Dumas.jpg-1 heaped teaspoon chives
-about ½ teaspoon minced parsley
-a minced shallot
-1 heaped teaspoon salt
-scant teaspoon white pepper
-1 teaspon excellent olive oil
-“six drops of Tabasco sauce”
-1 teaspoon Worcestershire
-2-3 oz “good vinegar”


  1. Mix together the chives, parsley, shallot, salt and pepper.
  2. Add the olive oil to the mixture, then the Tabasco and Worcestershire followed by the vinegar.
  3. Stir the mignonette vigorously with a spoon to marry the ingredients and serve it with raw oysters.

Notes:

- Tabasco, while admittedly a classic, has a little too much harsh, woody heat for some people. They may substitute any hot sauce of their choice.

- As the quotation marks indicate, Filippini does not specify a particular vinegar. Any number of different ones work with this recipe, as well as lemon juice. You might try Champagne, raspberry or a very good red wine vinegar.
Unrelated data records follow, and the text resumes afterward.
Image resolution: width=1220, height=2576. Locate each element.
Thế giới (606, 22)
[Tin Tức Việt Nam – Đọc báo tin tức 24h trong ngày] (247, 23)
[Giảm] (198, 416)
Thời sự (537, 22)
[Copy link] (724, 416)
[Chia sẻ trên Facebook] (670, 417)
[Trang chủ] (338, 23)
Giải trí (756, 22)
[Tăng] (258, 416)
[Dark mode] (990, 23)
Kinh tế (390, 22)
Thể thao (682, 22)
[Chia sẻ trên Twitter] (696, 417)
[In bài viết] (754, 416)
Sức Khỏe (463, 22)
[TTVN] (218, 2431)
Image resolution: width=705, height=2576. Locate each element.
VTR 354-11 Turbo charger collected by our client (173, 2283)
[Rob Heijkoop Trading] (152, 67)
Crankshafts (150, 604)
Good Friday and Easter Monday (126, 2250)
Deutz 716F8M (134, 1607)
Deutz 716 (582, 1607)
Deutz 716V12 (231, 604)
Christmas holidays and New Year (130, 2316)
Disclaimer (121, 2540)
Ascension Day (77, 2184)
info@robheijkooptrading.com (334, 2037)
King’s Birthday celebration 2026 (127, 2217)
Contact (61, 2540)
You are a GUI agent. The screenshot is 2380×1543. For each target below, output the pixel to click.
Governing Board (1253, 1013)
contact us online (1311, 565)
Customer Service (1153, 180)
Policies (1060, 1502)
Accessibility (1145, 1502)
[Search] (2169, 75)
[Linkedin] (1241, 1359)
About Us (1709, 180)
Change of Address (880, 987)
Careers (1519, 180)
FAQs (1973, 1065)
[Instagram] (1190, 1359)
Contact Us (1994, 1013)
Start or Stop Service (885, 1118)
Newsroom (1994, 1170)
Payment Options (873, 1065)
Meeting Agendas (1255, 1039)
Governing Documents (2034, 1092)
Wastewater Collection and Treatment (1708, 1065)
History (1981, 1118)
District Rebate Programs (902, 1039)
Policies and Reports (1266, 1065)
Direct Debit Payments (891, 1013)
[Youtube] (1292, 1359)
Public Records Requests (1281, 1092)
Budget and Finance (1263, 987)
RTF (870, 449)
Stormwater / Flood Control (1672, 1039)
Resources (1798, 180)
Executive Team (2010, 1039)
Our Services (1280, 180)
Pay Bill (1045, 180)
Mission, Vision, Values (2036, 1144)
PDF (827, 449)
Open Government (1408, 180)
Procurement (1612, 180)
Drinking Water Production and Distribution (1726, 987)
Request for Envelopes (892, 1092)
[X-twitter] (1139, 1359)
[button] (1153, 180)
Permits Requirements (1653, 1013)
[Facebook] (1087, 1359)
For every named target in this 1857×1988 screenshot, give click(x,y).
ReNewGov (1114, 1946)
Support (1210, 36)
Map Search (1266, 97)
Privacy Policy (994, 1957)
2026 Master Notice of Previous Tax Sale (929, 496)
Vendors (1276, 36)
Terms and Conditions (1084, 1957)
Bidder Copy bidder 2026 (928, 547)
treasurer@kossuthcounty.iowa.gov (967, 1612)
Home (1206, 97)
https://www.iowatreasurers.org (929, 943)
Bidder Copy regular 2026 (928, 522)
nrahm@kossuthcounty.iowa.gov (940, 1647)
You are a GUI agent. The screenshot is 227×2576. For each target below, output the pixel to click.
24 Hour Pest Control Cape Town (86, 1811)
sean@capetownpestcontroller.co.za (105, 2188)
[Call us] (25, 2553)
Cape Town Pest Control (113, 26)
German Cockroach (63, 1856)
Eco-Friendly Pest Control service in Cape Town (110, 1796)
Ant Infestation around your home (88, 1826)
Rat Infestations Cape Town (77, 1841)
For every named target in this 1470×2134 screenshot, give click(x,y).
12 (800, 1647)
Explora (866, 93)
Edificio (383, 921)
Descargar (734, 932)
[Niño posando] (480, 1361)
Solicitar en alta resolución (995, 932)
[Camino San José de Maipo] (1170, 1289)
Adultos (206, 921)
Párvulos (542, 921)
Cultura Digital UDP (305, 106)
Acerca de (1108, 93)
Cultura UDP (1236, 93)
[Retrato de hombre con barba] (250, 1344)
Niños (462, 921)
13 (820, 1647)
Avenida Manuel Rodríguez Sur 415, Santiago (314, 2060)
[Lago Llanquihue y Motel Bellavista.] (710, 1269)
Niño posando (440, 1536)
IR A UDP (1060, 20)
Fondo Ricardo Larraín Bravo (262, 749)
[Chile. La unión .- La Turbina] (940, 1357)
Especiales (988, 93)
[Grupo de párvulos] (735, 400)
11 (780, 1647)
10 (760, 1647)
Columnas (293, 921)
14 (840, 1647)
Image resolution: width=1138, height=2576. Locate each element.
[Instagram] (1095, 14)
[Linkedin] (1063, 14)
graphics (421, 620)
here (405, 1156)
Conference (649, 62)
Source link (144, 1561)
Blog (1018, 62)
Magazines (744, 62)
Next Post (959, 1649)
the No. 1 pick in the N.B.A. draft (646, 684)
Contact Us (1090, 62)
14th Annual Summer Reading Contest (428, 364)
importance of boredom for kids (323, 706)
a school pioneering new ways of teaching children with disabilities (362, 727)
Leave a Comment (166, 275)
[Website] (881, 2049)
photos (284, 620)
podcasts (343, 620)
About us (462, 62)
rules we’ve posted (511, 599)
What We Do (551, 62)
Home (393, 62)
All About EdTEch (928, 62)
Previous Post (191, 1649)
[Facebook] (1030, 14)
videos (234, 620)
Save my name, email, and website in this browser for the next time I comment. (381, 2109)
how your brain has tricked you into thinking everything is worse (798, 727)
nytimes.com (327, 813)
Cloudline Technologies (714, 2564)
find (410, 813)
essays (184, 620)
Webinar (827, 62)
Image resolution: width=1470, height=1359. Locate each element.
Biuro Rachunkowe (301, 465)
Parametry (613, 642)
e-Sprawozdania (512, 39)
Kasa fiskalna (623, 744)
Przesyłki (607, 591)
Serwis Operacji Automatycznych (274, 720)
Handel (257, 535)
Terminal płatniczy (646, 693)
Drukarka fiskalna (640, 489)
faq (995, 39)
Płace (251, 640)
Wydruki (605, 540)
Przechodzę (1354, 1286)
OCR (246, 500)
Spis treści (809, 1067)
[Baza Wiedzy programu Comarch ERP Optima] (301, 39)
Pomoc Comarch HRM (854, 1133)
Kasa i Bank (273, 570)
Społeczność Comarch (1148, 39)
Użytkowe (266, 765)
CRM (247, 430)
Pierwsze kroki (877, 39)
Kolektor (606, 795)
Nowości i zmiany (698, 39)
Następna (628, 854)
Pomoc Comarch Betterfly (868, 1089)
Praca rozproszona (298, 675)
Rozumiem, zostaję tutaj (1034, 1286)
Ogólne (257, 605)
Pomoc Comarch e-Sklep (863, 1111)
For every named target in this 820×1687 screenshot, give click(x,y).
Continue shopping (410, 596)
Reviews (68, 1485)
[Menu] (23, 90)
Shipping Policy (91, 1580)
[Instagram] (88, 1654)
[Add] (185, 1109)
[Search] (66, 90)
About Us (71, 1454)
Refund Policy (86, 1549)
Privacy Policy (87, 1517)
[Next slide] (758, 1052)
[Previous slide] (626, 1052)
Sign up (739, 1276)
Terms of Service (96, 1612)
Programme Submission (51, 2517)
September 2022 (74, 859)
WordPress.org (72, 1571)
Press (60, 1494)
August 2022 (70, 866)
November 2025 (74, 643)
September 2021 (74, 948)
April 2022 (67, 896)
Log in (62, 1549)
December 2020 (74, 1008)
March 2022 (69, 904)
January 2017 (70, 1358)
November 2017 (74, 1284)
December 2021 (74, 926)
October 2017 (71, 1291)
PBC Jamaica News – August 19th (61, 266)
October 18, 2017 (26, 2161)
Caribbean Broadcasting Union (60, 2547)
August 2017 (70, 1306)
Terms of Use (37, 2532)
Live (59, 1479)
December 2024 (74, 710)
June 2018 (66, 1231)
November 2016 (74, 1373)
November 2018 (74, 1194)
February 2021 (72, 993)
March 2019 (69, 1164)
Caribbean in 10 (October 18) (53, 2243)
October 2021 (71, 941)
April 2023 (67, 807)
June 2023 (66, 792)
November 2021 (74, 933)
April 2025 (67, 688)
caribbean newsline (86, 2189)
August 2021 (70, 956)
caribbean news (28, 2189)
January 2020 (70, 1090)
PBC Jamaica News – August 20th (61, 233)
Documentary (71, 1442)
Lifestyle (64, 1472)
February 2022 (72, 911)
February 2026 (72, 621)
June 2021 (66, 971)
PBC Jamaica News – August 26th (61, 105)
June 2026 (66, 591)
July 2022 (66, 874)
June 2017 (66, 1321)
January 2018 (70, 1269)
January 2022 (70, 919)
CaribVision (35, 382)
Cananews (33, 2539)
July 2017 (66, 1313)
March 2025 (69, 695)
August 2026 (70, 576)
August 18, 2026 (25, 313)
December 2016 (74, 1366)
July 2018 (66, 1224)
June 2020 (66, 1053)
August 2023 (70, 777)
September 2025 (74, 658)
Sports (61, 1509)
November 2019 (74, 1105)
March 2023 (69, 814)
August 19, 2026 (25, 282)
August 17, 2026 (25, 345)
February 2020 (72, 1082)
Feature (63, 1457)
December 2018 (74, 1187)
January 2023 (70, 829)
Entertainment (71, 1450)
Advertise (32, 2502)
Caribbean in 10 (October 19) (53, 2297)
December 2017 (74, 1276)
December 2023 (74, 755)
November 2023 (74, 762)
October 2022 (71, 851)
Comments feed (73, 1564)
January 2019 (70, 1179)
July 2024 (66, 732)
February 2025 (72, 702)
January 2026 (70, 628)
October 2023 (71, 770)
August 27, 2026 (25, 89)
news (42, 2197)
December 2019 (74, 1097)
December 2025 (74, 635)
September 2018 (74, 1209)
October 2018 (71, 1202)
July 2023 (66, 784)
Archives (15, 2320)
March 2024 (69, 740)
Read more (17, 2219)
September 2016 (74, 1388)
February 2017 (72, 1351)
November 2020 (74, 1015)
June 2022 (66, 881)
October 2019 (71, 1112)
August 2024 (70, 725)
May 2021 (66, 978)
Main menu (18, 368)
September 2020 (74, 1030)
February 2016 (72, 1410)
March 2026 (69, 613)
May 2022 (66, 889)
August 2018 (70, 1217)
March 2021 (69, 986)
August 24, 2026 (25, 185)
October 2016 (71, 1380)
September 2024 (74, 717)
The Editor is partial to malt vinegar.

- Conventional mignonettes use black instead of white pepper, but then they dispense with all of Dumas’ ingredients except for that, the shallot and vinegar.

- Joan Reardon quotes the original recipe in its entirety in Oysters: A Culinary Celebration (Guilford CT 2004) but unaccountably describes its source as ‘Filippini of Delmonico’s, The Table, 1891.